Senate must reform filibuster to achieve bipartisan compromise

Senate must reform filibuster to achieve bipartisan compromise
© Greg Nash

Regardless of where you stand on the broad slate of legislative proposals under consideration in the Senate, you have to admit the chamber is not working particularly well. Not only is it rather difficult to pass significant packages, Congress has even struggled to keep the federal government funded and argues over spending bills until the final hour.

Calls to eliminate or reform the legislative filibuster may be new, but the problem has simmered in the Senate for years, so it is time to reform the process. Some lawmakers have declared that the filibuster should remain essentially untouchable, claiming that it promotes necessary legislative compromise and prevents highly divisive legislative plans.

But what are they really trying to protect? The filibuster no longer fosters compromise. It may actually be standing in the way of it. It has become a method for the minority to easily block legislation rather than force the dissenting lawmakers to work with the majority on a compromise. A rule that ensures nothing ever gets done is not worth preserving. So rather than stand by a rule that no longer promotes bipartisan proposals, we should find solutions to tweak the concept of the filibuster.

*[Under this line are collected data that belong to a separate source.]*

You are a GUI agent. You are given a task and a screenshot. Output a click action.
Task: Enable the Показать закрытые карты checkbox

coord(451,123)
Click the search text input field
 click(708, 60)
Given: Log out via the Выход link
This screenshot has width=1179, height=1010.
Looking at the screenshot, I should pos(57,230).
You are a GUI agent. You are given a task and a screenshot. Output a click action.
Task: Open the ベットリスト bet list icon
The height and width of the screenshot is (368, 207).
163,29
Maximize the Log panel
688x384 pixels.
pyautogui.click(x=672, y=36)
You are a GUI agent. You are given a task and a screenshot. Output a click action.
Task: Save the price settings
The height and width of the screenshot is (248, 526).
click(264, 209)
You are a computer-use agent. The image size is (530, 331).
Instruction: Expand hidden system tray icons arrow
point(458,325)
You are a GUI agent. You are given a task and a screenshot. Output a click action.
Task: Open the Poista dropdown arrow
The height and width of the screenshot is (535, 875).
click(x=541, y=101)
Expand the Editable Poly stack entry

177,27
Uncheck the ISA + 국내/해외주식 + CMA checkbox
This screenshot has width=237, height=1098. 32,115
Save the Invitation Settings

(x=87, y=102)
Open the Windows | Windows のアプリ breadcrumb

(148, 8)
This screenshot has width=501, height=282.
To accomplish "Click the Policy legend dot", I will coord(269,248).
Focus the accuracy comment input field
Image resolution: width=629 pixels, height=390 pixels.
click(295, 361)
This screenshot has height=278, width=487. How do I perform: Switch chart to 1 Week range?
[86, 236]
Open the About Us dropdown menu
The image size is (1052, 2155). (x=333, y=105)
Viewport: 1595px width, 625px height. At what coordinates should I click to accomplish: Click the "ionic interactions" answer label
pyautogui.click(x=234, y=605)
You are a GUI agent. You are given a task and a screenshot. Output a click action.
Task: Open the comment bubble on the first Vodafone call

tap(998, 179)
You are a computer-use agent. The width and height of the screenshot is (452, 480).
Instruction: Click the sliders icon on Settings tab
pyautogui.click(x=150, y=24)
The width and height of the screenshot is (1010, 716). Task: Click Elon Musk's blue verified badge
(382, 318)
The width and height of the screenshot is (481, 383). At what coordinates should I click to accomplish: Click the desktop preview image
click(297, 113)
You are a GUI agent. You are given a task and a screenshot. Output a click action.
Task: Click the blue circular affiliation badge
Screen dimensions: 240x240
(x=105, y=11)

The filibuster does have some merits when it keeps a small majority from solely enacting broad legislation with no support from lawmakers on the other side of the aisle, which is why I will not advocate for eliminating it entirely. But the filibuster is not sacred, and it is possible to reform it in a way that more effectively encourages more robust debate.

The Senate can consider inverting the filibuster. In the current framework, 60 votes are needed to end debate and move onto final passage, placing the burden on the majority to whip up support for the bill. Inverting the filibuster would instead place the burdens on the dissenting minority to actively come up with the votes to block it. This would reduce the casual use of the filibuster tool for purely obstructive purposes and spur greater engagement on various individual pieces of legislation.

To encourage debate and active participation, opponents should have to get two fifths of members present and voting to block a bill rather than two fifths of the entire Senate. This would force members to show up for debate and votes on a bill, which is not that common these days. It would also make it a bit harder to block legislation and would prevent members from avoiding tough or unpopular votes. If the minority wants to block a bill, most of its caucus would have to be on the record.

The Senate was once known as the greatest deliberative body, a phrase that no longer describes the chamber. This rule change can prompt the rigorous debate it was once known for. A concerted effort by the leaders of Congress to keep members in Washington five days a week and reduce the number of recesses could also enable important compromise. Asking members to remain in one place and provide more time to consider vital legislation, along with a more open and robust amendment process, can increase the chances that critical reforms are passed.

These kinds of reforms will not instantly make it easier for the majority in the Senate to pass its legislative agenda. It will still allow the minority to block a bill that its caucus deeply opposes. What these reforms would hopefully achieve is more rigorous debate about significant legislation, which is woefully lacking right now. Let the public witness their elected leaders argue for legislative reforms or discuss their opposition to a bill rather than allow a bill to die before it ever hits the floor.

Danielle Brian is executive director at Project on Government Oversight.